EXERCISE DIRECTIONS =
Pull out every line of the data below that contains the string "help", and treat uppercase and lowercase letters as different.

SUPPLIED MATERIAL =
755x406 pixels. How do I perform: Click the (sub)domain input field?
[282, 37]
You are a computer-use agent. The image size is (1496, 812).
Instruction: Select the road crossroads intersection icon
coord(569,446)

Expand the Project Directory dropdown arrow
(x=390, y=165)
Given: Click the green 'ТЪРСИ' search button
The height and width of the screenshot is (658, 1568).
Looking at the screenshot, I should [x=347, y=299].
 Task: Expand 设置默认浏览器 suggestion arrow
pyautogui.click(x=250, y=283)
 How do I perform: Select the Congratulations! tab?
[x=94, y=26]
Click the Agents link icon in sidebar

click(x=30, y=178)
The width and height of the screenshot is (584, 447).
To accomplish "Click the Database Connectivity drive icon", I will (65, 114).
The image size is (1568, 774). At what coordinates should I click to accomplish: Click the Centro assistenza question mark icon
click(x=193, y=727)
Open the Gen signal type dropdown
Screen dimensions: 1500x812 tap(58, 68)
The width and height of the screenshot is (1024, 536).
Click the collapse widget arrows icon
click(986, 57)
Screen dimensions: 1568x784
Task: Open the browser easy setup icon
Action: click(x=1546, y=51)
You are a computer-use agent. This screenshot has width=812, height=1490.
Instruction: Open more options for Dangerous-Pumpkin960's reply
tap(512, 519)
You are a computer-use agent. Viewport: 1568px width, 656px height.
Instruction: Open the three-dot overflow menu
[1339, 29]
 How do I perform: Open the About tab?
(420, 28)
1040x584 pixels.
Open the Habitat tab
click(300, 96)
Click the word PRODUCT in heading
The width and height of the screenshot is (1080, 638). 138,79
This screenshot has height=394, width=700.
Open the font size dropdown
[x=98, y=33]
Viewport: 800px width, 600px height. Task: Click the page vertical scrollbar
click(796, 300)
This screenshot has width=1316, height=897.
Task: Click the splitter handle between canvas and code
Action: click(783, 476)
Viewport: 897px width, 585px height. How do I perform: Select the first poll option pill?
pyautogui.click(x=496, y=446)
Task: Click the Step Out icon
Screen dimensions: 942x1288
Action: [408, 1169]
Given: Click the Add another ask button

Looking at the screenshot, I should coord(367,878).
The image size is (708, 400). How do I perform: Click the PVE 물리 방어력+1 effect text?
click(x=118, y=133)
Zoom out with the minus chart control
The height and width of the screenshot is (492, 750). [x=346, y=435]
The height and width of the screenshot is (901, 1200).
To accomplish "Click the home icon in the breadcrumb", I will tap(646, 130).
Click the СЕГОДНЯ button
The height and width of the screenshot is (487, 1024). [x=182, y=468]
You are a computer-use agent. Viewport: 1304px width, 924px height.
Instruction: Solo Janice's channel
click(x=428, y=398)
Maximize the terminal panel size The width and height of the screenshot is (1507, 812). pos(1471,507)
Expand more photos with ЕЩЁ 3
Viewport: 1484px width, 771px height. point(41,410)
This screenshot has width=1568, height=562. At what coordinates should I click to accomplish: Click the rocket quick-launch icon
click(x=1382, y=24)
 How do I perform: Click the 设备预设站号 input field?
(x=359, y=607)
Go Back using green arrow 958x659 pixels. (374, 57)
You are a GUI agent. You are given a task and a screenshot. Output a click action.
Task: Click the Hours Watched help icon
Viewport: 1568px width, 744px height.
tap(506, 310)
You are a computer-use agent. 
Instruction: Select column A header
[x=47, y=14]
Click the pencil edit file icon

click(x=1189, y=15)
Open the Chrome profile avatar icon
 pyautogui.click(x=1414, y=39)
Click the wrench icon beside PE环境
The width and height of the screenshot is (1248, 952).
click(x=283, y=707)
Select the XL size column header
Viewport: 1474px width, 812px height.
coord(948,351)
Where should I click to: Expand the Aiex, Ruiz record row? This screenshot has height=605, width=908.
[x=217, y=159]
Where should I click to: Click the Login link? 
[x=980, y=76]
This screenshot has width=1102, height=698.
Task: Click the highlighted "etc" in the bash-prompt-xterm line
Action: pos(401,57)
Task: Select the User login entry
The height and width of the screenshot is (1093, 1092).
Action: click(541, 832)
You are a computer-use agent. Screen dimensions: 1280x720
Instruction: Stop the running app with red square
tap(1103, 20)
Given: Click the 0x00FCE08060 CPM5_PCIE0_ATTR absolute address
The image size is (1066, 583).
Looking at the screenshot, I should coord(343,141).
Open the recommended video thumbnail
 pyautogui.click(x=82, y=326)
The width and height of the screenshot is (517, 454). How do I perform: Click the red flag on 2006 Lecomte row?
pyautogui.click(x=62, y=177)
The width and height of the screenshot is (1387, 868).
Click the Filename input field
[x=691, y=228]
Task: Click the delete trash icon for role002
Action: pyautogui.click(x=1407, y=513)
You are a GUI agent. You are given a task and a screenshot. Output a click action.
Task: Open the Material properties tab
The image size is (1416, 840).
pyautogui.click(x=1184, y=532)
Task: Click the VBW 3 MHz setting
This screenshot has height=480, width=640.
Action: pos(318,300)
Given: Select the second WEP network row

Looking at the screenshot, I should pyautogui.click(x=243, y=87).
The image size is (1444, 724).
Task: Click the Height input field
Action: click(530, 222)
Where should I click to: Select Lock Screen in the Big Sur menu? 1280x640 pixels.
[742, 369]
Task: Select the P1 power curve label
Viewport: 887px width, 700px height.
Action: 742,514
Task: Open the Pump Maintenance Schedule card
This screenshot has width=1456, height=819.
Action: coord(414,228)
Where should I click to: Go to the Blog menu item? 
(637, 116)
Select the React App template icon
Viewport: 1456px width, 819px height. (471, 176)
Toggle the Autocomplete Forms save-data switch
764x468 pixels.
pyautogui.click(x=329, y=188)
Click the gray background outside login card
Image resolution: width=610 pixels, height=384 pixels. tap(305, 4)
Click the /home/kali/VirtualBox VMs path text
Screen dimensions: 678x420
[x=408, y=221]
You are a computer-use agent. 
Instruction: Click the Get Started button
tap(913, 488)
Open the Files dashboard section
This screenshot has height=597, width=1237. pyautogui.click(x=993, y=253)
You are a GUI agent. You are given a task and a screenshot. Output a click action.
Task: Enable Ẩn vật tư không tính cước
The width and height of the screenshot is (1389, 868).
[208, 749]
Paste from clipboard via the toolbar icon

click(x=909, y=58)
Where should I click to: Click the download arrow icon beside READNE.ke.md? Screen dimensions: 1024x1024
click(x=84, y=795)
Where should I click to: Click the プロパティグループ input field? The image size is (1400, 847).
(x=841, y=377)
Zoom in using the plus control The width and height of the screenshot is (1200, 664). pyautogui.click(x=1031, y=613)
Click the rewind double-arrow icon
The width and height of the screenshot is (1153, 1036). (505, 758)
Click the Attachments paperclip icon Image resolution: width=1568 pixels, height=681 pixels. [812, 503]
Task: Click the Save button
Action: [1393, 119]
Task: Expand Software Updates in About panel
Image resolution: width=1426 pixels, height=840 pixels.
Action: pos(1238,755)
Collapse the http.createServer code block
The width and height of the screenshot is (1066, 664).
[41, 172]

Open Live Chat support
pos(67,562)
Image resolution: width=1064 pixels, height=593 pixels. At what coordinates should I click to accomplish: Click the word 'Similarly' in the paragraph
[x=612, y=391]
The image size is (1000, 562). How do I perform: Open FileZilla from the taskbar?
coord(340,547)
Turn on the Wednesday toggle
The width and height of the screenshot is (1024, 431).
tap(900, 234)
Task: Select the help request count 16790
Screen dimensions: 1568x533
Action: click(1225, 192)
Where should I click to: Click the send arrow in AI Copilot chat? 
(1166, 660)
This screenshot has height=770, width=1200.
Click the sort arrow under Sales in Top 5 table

THE COMPLETED TASK =
Task: Click the Hours Watched help icon
Task: Select the help request count 16790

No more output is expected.